The input:
---+---
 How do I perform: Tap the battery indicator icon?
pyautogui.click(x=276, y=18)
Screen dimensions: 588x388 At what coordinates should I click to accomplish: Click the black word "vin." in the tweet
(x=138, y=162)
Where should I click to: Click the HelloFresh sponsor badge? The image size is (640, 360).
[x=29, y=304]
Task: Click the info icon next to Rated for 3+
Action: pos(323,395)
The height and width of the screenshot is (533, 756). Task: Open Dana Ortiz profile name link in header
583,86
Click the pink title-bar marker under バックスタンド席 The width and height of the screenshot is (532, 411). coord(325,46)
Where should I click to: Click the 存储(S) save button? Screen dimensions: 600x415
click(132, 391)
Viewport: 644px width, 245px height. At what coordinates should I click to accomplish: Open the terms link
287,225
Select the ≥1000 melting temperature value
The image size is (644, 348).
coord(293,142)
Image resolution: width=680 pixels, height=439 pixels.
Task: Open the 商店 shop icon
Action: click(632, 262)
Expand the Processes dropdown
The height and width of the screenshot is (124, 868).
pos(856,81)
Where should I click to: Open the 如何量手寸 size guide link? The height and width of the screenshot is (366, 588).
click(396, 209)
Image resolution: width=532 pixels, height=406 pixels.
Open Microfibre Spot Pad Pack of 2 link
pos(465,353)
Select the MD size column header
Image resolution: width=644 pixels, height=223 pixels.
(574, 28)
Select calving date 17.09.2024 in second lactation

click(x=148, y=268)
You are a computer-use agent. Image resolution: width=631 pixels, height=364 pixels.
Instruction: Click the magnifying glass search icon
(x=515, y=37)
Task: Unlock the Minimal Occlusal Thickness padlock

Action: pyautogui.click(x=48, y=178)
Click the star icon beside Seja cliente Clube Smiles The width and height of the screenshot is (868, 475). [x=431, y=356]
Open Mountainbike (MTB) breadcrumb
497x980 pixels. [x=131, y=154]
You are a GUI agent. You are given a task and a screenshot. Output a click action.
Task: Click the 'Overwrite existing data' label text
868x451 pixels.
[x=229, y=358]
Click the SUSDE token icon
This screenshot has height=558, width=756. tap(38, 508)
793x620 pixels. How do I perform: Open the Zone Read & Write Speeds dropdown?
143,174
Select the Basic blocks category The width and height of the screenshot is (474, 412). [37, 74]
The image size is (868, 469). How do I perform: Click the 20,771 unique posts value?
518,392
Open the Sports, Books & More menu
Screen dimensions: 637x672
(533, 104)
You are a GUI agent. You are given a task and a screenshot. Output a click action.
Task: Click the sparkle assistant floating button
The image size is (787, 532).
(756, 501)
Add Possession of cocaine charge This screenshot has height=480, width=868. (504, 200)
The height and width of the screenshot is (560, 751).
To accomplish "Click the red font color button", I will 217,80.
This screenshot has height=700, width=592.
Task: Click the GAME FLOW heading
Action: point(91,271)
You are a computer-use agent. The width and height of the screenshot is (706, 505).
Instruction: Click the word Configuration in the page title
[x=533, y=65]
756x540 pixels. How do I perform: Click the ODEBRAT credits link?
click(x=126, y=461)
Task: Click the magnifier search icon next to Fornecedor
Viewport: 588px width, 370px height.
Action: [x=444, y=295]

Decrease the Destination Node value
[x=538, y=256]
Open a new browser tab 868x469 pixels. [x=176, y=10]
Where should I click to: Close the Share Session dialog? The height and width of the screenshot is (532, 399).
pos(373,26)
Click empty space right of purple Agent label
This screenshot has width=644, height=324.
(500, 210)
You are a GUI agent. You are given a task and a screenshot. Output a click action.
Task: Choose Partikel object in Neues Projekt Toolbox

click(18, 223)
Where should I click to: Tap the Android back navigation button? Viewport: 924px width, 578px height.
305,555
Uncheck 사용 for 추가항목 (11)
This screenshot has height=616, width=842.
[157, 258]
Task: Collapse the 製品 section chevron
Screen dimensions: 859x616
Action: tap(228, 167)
---+---
Task details: What is needed is a verbatim copy of every line in the records above from the one containing "Image resolution: width=644" down to the one containing "The height and width of the screenshot is (560, 751).", both included, and nothing more.

Response below:
Image resolution: width=644 pixels, height=223 pixels.
(574, 28)
Select calving date 17.09.2024 in second lactation

click(x=148, y=268)
You are a computer-use agent. Image resolution: width=631 pixels, height=364 pixels.
Instruction: Click the magnifying glass search icon
(x=515, y=37)
Task: Unlock the Minimal Occlusal Thickness padlock

Action: pyautogui.click(x=48, y=178)
Click the star icon beside Seja cliente Clube Smiles The width and height of the screenshot is (868, 475). [x=431, y=356]
Open Mountainbike (MTB) breadcrumb
497x980 pixels. [x=131, y=154]
You are a GUI agent. You are given a task and a screenshot. Output a click action.
Task: Click the 'Overwrite existing data' label text
868x451 pixels.
[x=229, y=358]
Click the SUSDE token icon
This screenshot has height=558, width=756. tap(38, 508)
793x620 pixels. How do I perform: Open the Zone Read & Write Speeds dropdown?
143,174
Select the Basic blocks category The width and height of the screenshot is (474, 412). [37, 74]
The image size is (868, 469). How do I perform: Click the 20,771 unique posts value?
518,392
Open the Sports, Books & More menu
Screen dimensions: 637x672
(533, 104)
You are a GUI agent. You are given a task and a screenshot. Output a click action.
Task: Click the sparkle assistant floating button
The image size is (787, 532).
(756, 501)
Add Possession of cocaine charge This screenshot has height=480, width=868. (504, 200)
The height and width of the screenshot is (560, 751).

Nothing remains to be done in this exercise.